[Saved data entries]
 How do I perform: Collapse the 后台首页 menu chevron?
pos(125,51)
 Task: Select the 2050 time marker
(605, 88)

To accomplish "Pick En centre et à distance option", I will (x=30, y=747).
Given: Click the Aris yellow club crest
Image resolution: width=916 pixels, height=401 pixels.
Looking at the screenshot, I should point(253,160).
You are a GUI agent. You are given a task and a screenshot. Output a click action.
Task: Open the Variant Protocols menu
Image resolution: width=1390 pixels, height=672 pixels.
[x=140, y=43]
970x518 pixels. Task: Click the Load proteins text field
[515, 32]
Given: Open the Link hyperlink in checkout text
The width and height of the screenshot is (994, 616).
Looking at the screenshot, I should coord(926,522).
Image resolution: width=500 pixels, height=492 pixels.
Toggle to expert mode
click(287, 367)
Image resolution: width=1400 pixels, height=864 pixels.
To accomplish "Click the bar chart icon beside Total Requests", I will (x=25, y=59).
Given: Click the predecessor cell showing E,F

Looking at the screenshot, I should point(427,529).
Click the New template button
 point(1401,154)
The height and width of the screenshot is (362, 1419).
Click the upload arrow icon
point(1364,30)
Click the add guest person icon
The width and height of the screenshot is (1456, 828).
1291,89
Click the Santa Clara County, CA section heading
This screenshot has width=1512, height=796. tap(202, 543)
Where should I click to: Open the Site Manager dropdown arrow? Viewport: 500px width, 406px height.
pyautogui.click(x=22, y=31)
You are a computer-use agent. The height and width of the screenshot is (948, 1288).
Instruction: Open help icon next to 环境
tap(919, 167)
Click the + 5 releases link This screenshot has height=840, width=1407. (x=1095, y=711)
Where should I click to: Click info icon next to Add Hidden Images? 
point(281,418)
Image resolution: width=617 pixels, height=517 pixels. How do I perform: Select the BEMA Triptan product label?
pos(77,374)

— EXERCISE DIRECTIONS —
A verbatim copy of all the entries above is requested.

— SOLVED EXERCISE —
 How do I perform: Collapse the 后台首页 menu chevron?
pos(125,51)
 Task: Select the 2050 time marker
(605, 88)

To accomplish "Pick En centre et à distance option", I will (x=30, y=747).
Given: Click the Aris yellow club crest
Image resolution: width=916 pixels, height=401 pixels.
Looking at the screenshot, I should point(253,160).
You are a GUI agent. You are given a task and a screenshot. Output a click action.
Task: Open the Variant Protocols menu
Image resolution: width=1390 pixels, height=672 pixels.
[x=140, y=43]
970x518 pixels. Task: Click the Load proteins text field
[515, 32]
Given: Open the Link hyperlink in checkout text
The width and height of the screenshot is (994, 616).
Looking at the screenshot, I should coord(926,522).
Image resolution: width=500 pixels, height=492 pixels.
Toggle to expert mode
click(287, 367)
Image resolution: width=1400 pixels, height=864 pixels.
To accomplish "Click the bar chart icon beside Total Requests", I will (x=25, y=59).
Given: Click the predecessor cell showing E,F

Looking at the screenshot, I should point(427,529).
Click the New template button
 point(1401,154)
The height and width of the screenshot is (362, 1419).
Click the upload arrow icon
point(1364,30)
Click the add guest person icon
The width and height of the screenshot is (1456, 828).
1291,89
Click the Santa Clara County, CA section heading
This screenshot has width=1512, height=796. tap(202, 543)
Where should I click to: Open the Site Manager dropdown arrow? Viewport: 500px width, 406px height.
pyautogui.click(x=22, y=31)
You are a computer-use agent. The height and width of the screenshot is (948, 1288).
Instruction: Open help icon next to 环境
tap(919, 167)
Click the + 5 releases link This screenshot has height=840, width=1407. (x=1095, y=711)
Where should I click to: Click info icon next to Add Hidden Images? 
point(281,418)
Image resolution: width=617 pixels, height=517 pixels. How do I perform: Select the BEMA Triptan product label?
pos(77,374)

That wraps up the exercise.